Have YOU Thought About BECOMING
For adults today, the Church, after the Second Vatican Council, has restored the order of the Catechumenate in the Rite of Christian Initiation of Adults (RCIA). It outlines the steps for the formation of catechumens, bringing their conversion to the faith to a greater maturity. It helps them respond more deeply to God's gracious initiative in their lives and prepares them for union with the Church community. This process is meant to form them into the fullness of the Christian life and to become disciples of Jesus, their teacher. This includes an initiation into the mystery of salvation, the practice of faith, hope, and love, and other virtues in a succession of liturgical rites.
Persons baptized into another Christian church and now seeking full communion with the Catholic Church are also welcomed to participate along with catechumens in the RCIA in the process of learning about the Catholic faith and being formed in that faith. They bring to the process of preparation their prior experience of Christian life and prayer. For a baptized Christian, reception into full communion with the Catholic Church involves reception of the Sacrament of Penance and Reconciliation and then a Profession of Faith followed by the celebration of Confirmation and the Eucharist.
From The RCIA Transforming the Church (paragraph 1 from the General Introduction): In the sacraments of Christian initiation, we are freed from the power of darkness and joined to Christ's death, burial, and resurrection. We receive the spirit of filial adoption and are a part of the entire people of God in the celebration of the memorial of the Lord's death and resurrection.
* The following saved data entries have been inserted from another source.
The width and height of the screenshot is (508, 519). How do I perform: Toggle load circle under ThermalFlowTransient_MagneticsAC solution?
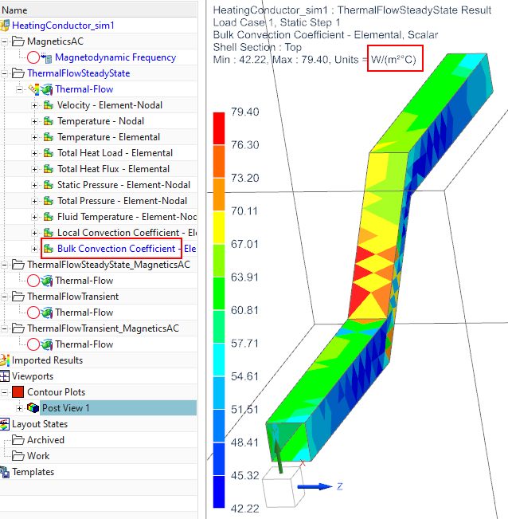(33, 344)
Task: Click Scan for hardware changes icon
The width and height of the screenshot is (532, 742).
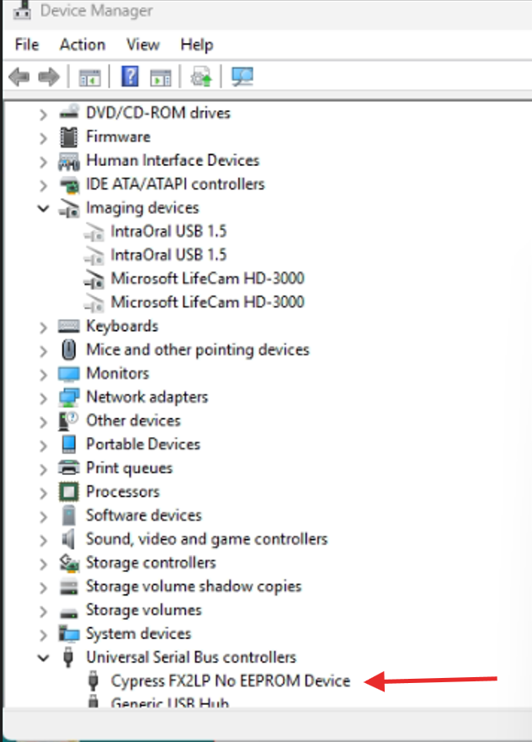Action: pyautogui.click(x=242, y=77)
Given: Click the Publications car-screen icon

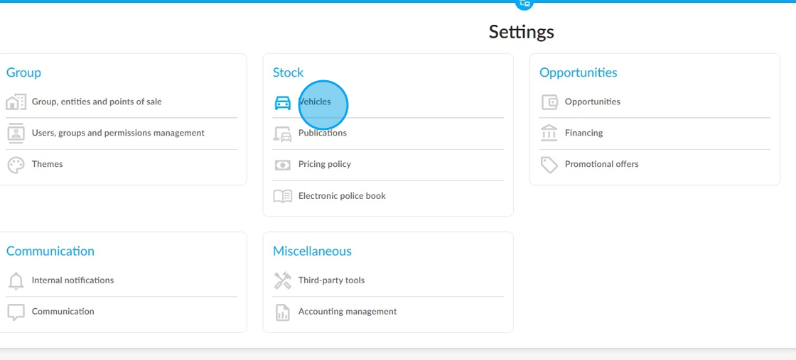Looking at the screenshot, I should pos(283,134).
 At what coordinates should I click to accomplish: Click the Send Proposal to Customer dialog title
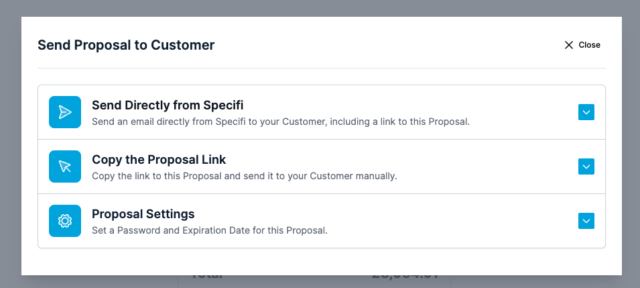pyautogui.click(x=126, y=45)
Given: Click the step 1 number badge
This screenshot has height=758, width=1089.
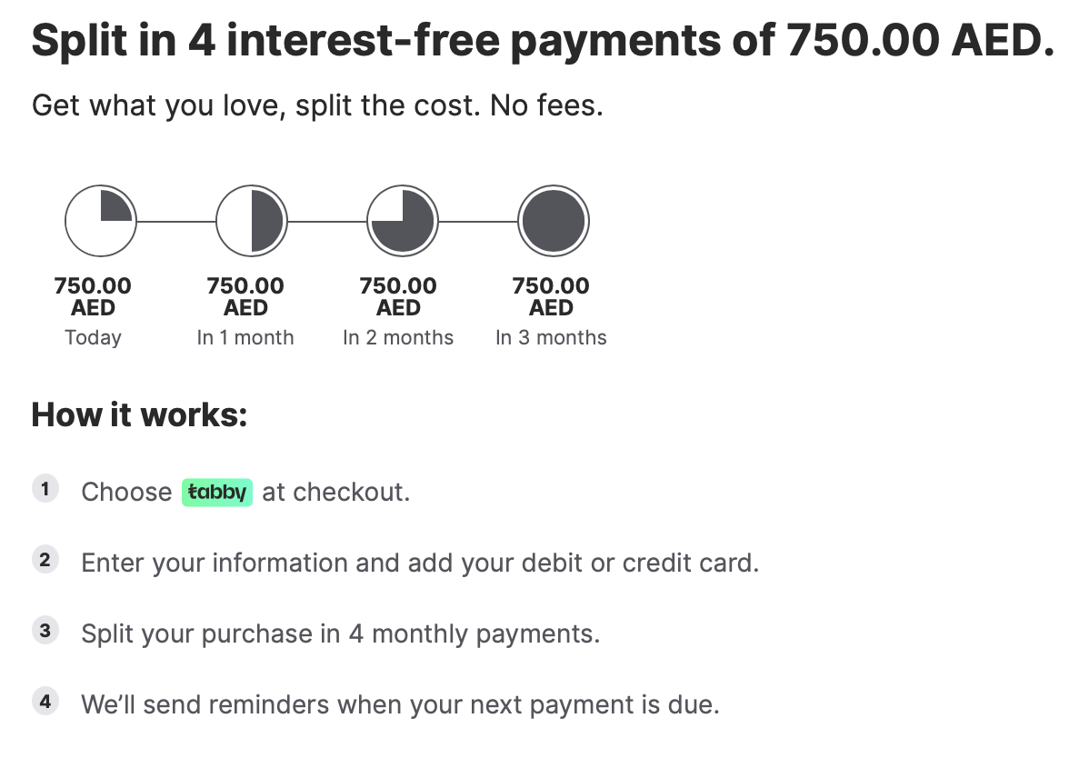Looking at the screenshot, I should [45, 489].
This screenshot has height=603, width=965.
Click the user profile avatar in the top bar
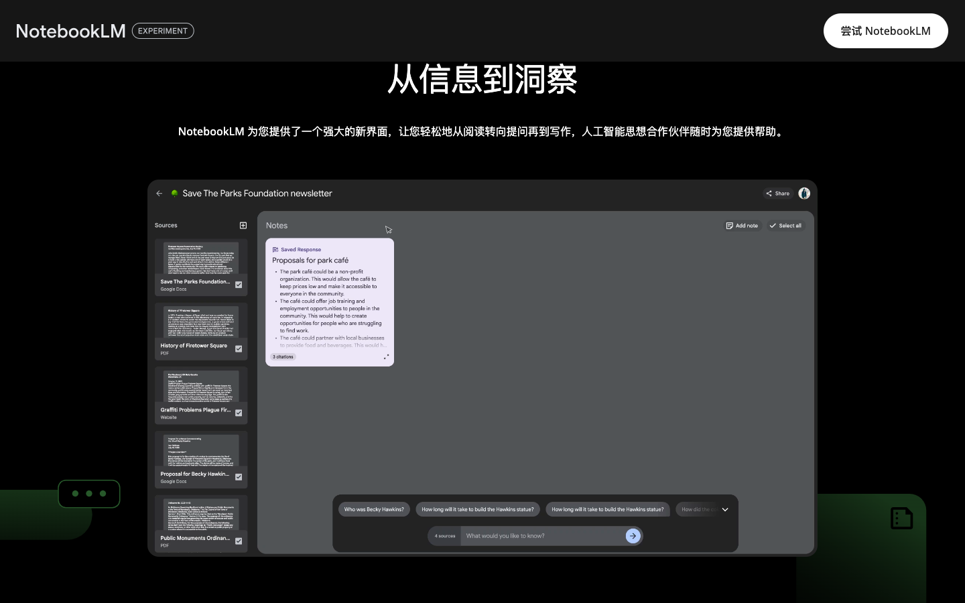(x=804, y=194)
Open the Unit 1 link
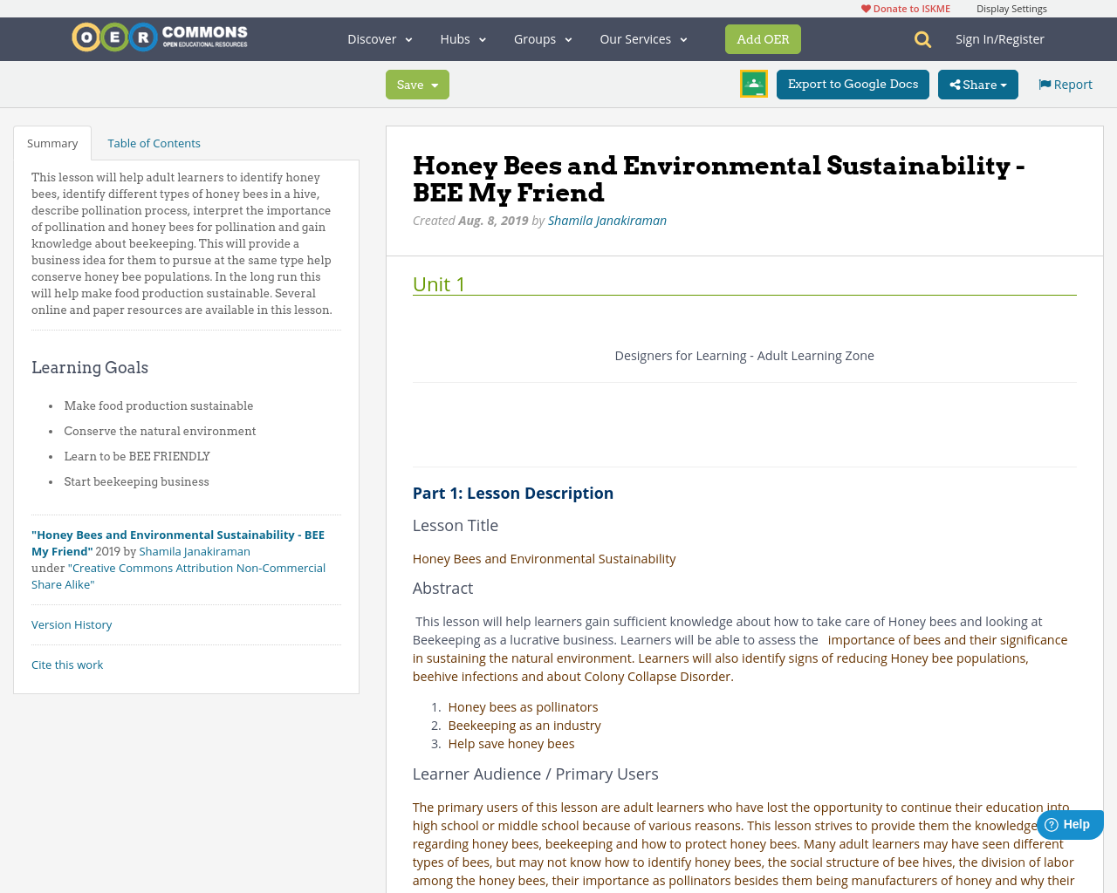 pyautogui.click(x=438, y=282)
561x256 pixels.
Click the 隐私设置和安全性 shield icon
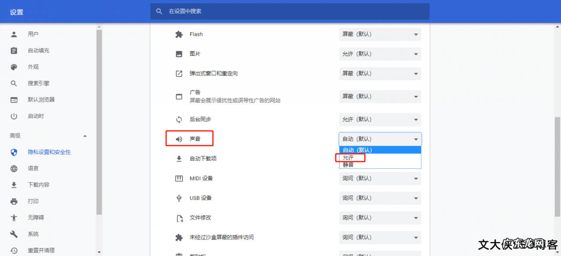tap(14, 152)
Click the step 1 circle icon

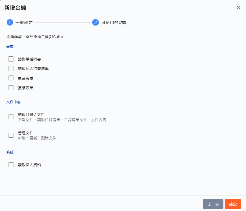(x=10, y=23)
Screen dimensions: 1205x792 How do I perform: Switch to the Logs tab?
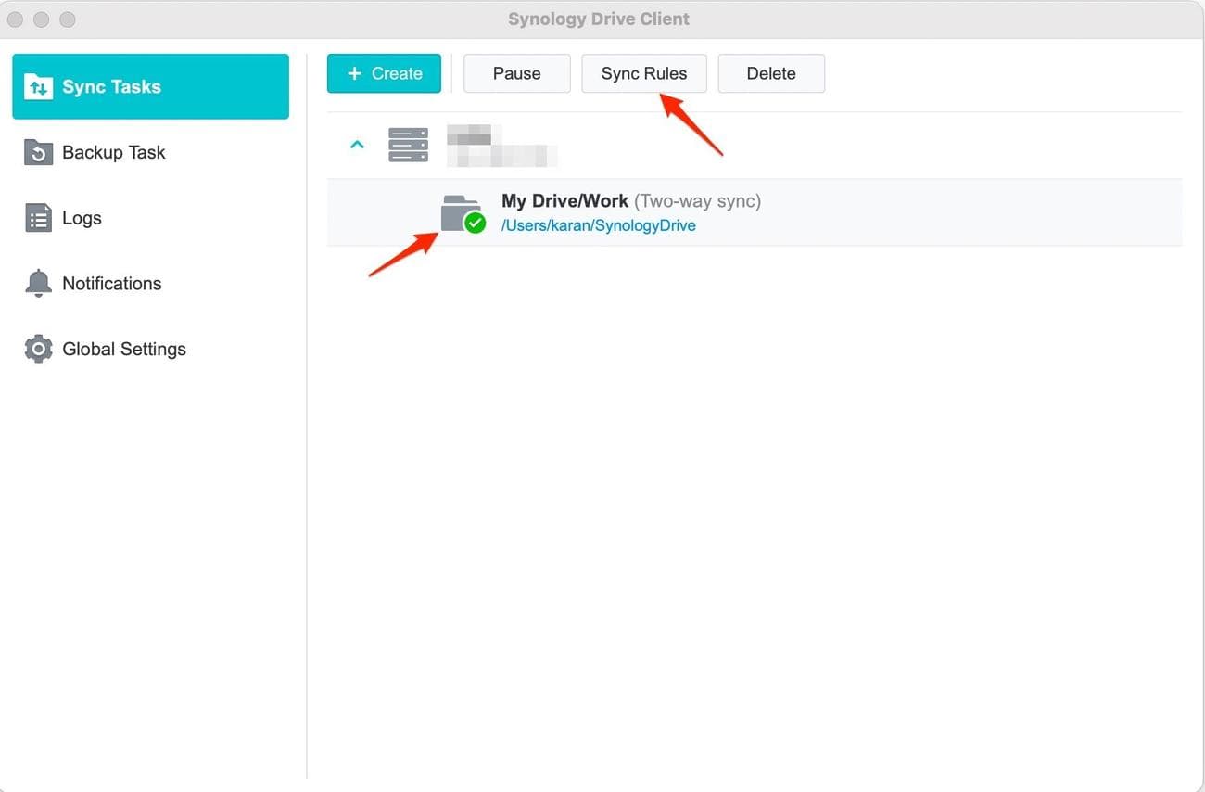click(x=82, y=218)
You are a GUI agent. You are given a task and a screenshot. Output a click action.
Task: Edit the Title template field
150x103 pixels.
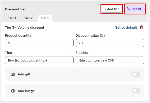click(39, 60)
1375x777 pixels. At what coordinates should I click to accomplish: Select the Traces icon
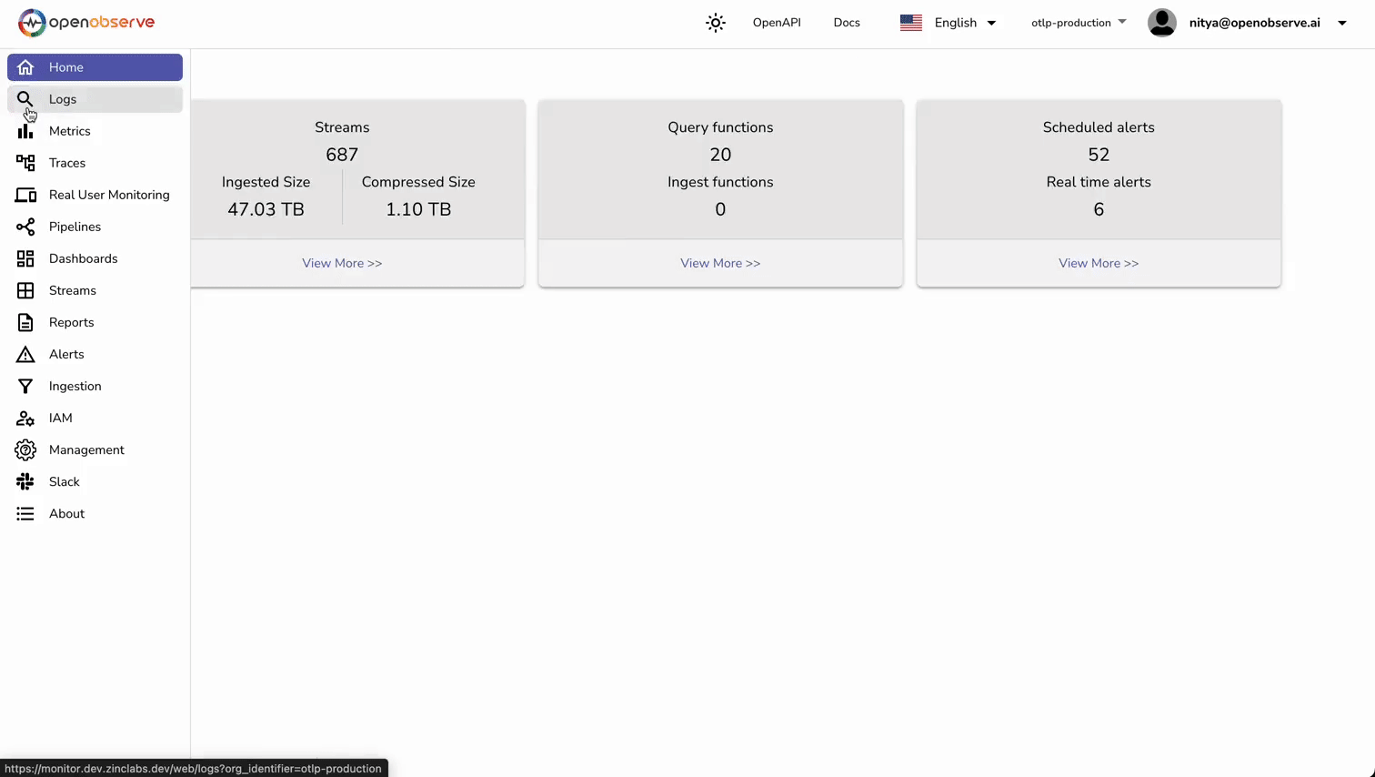click(x=25, y=163)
Evangelization “is necessary for Christian initiation. Men and women hear the gospel proclaimed, by word and deed, and come to a particular Christian community as a result of this initial stirring in faith. The process whereby adults both hear and respond to this gospel in the Catholic community is called the Rite of Christian of Adults.” (The RCIA Transforming the Church, Thomas Morris)
Evangelization leads to conversion.
Conversion “is first of all a work of the grace of God who makes our hearts return to him.” (Catechism of the Catholic Church #1432) It is an on-going process that never ends. It involves various stages of change. Conversion is a turning from something coupled with a turning towards something else. Christian faith is conversion to Jesus Christ.
Periods of Formation And Liturgical Steps:
The rites celebrated throughout the process gives graces which aid in the person's process of conversion, understanding of church teaching, and the desire for the faith.
RCIA - Questions & Answers:
The United States Conference of Catholic Bishops has gathered together a great resource explaining the RCIA process. Follow the link…http://www.USCCB.org/comm/archives/rciaq&a98.htm
Interested? Contact Catholic Campus Ministry Extension #8872 (Room 202 Campus Center)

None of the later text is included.